El transporte federado de Cochabamba se declaró en estado de emergencia a raíz del Decreto Supremo 5716, norma que fijó el precio del litro de diésel en Bs 17,95 al vincularlo con la cotización internacional. El ejecutivo del sector, José Orellana, solicitó a la Confederación Sindical de Choferes de Bolivia la convocatoria inmediata a un ampliado nacional con el fin de definir las acciones del gremio ante la medida dispuesta por el presidente Rodrigo Paz.
La dirigencia advirtió que la eliminación del beneficio estatal afectará la continuidad laboral de aproximadamente dos mil afiliados en la región, quienes carecen de capacidad económica para asumir el costo del combustible.

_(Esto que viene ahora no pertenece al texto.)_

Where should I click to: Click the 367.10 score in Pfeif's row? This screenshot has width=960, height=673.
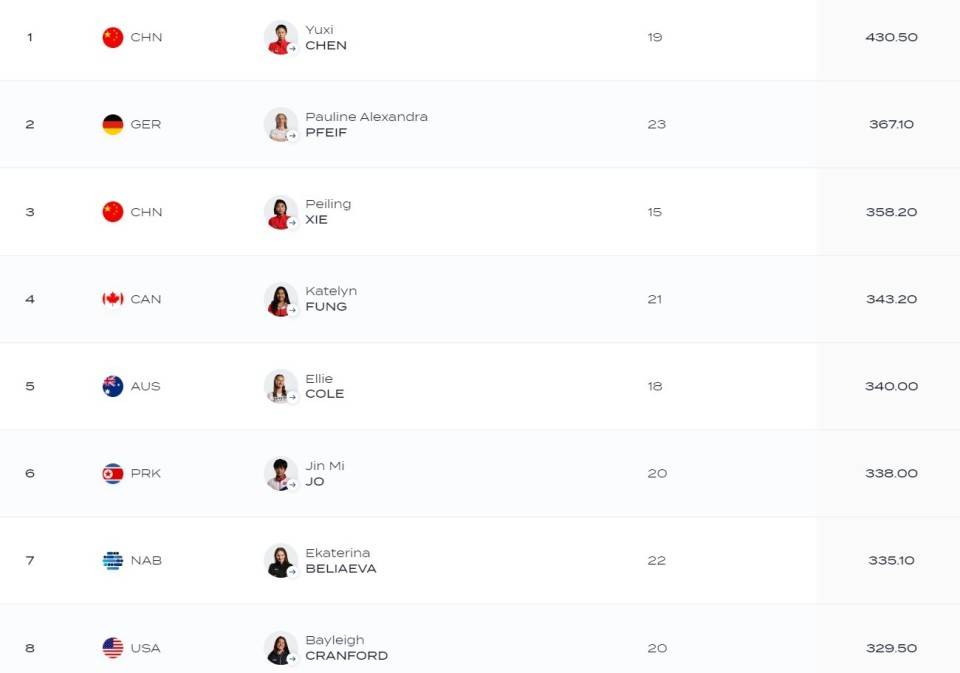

Asimismo, los representantes del autotransporte anticiparon que la determinación del Ejecutivo derivará de manera inevitable en un ajuste al alza de las tarifas del servicio público.
Por su parte, el mandatario fundamentó la decisión en la necesidad de reducir el gasto público, el cual demanda más de 2.600 millones de dólares anuales. Desde el Gobierno argumentaron que destinar cerca de 55 millones de dólares semanales al subsidio fomenta actividades ilícitas como el contrabando y la reventa del carburante.